Spiotta’s novel does an impossible task. The depiction of middle age and motherhood, of divorce and Facebook groups and Medium posts to sign to cancel friends, of a shooting of an unarmed boy by the police as Sam walks around town, the realization that the people walking around you at the State Fair aren’t 'good ole America' and they also aren’t strictly gun-toting, racist rednecks either—all the clichés are there and yet Spiotta effortlessly shows this as the very tangible, very American reality that it is ... In the same way that Ben Lerner writes about art, and Rachel Cusk writes about her own views on motherhood and family, Spiotta avoids the clichés and corny nature of these topics, and injects a palatable sense of realness to these normal affairs of life, of growing old in the world and in relationships and the changing nature of parenting. She accomplishes this in a supremely polished and measured prose that strays away from the more DeLillo-heavy style of her previous work. Wayward is a novel that captures middle age in all its charms and ugliness, in a way that seemingly only her and a few authors could manage.

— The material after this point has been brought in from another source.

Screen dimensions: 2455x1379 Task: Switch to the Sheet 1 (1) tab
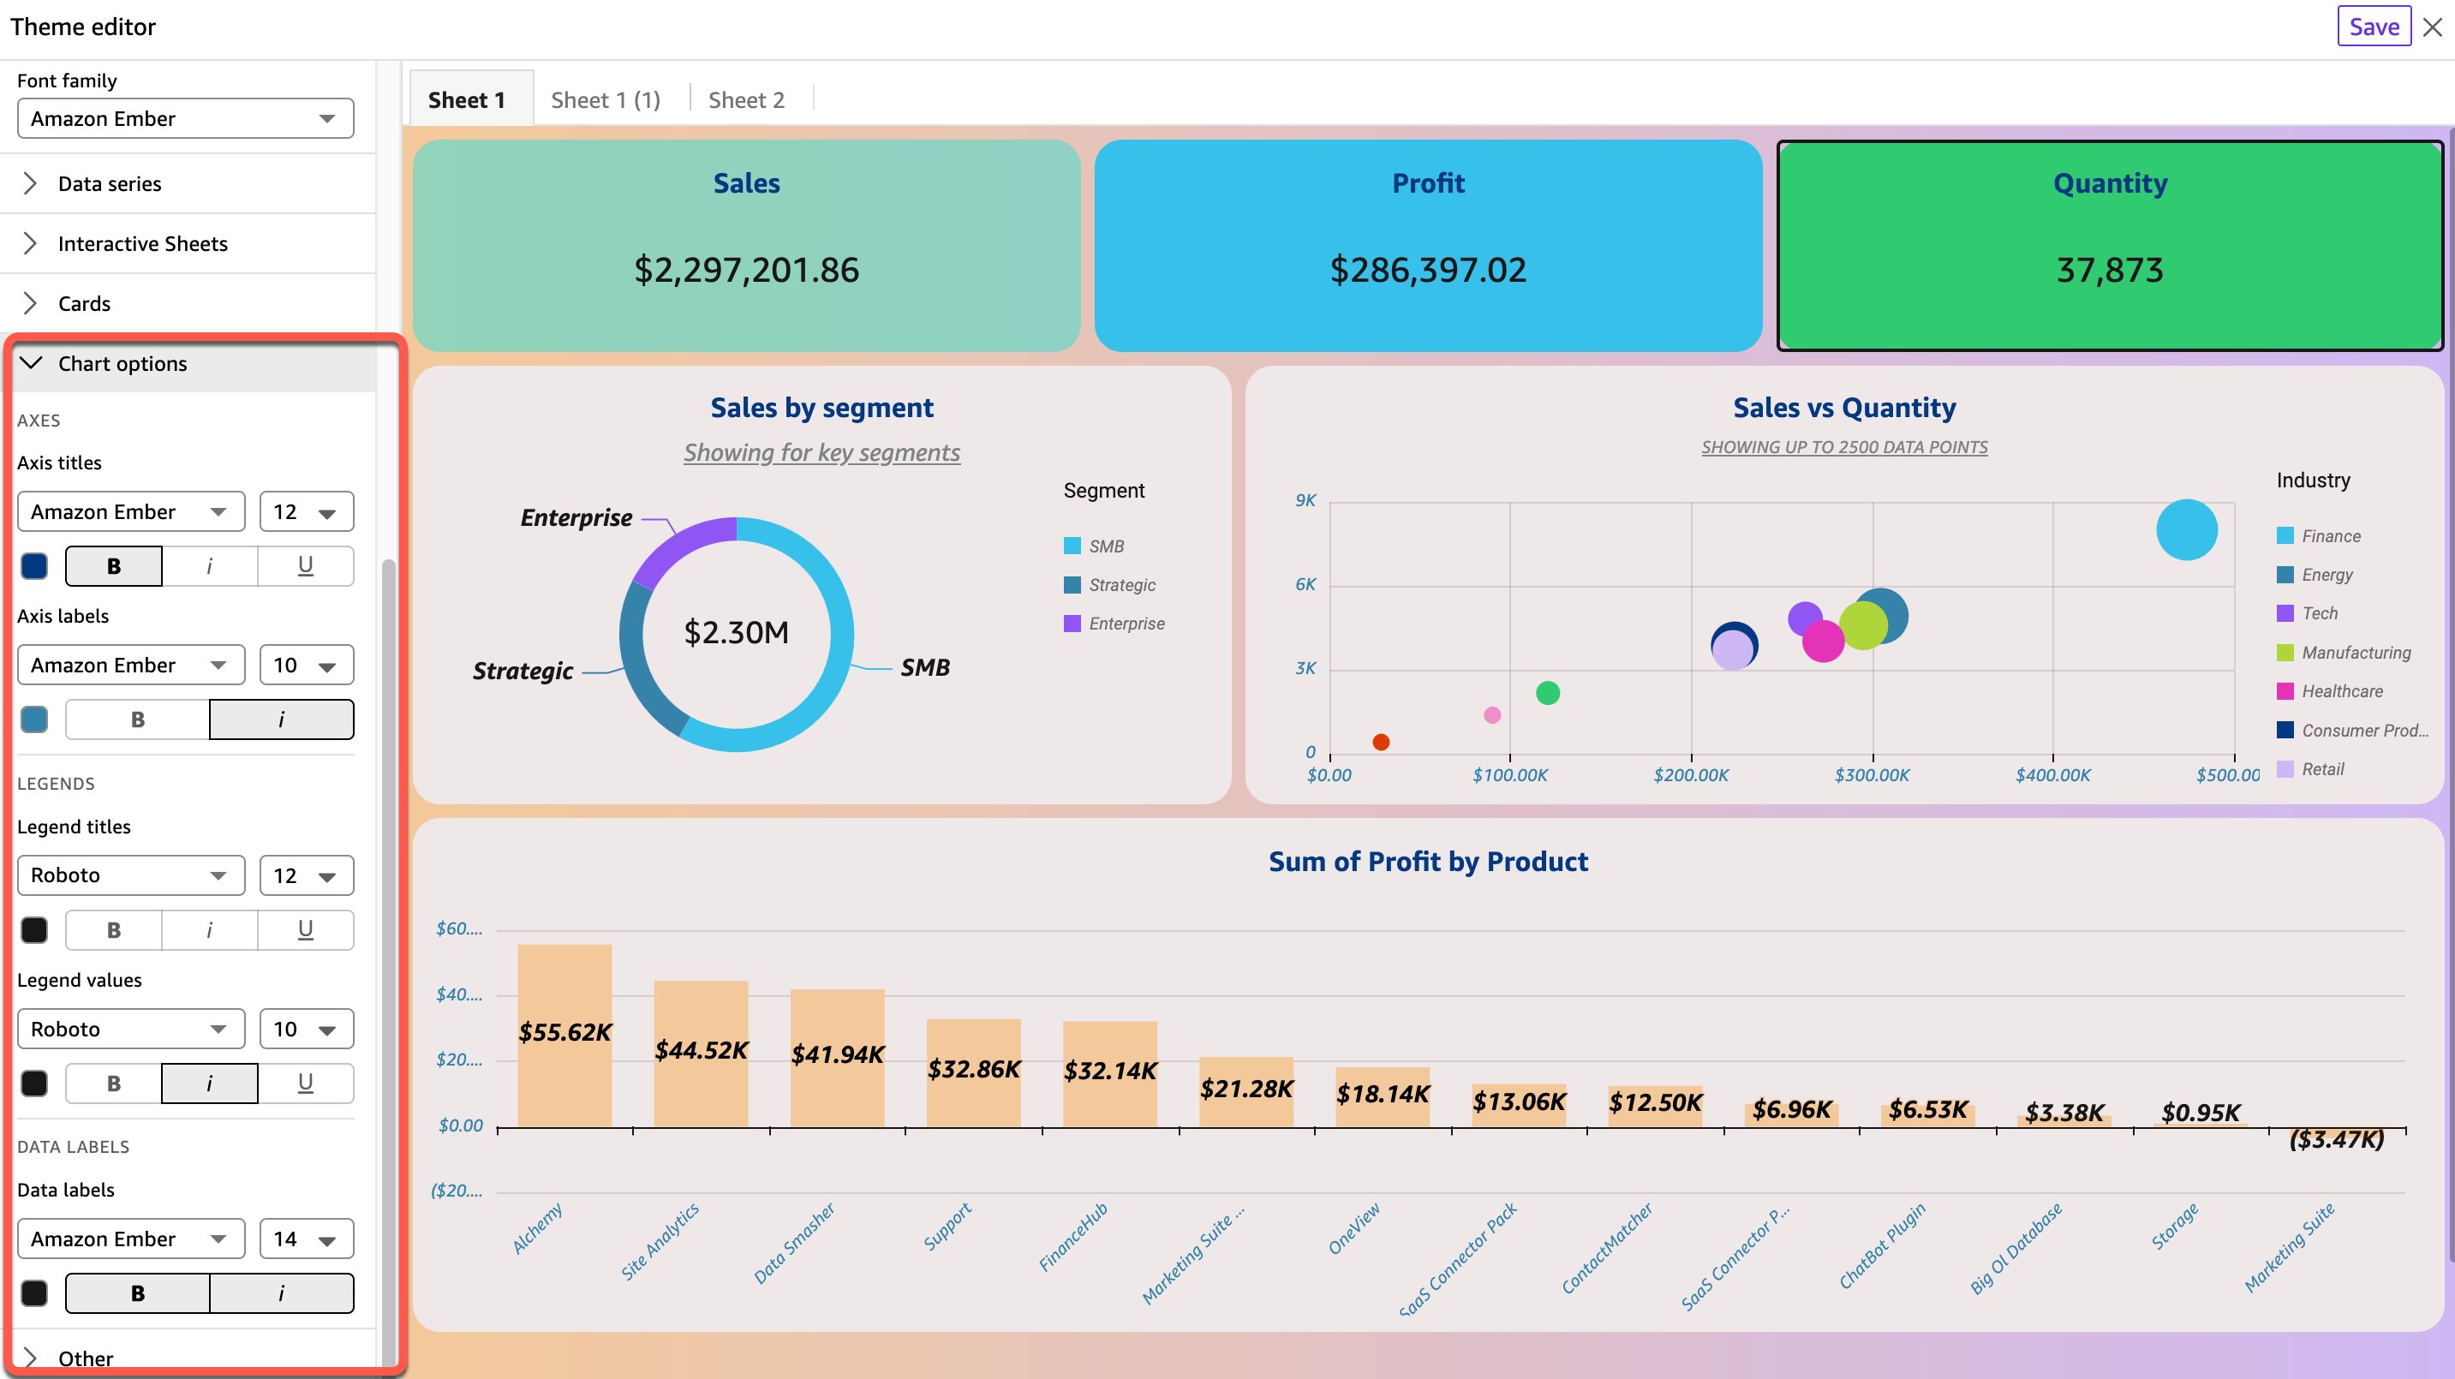(605, 100)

... exhilarating ... while Spiotta’s previous novels run on Didion-like cold fusion, Wayward reads like a burning fever dream, powered by hot fury rather than icy remove. There is a mythic quality to her narration, as well as a dark strain of humor, as if she — like Sam — can’t quite believe the world in which we’ve found ourselves ... a virtuosic, singular and very funny portrait of a woman seeking sanity and purpose in a world gone mad.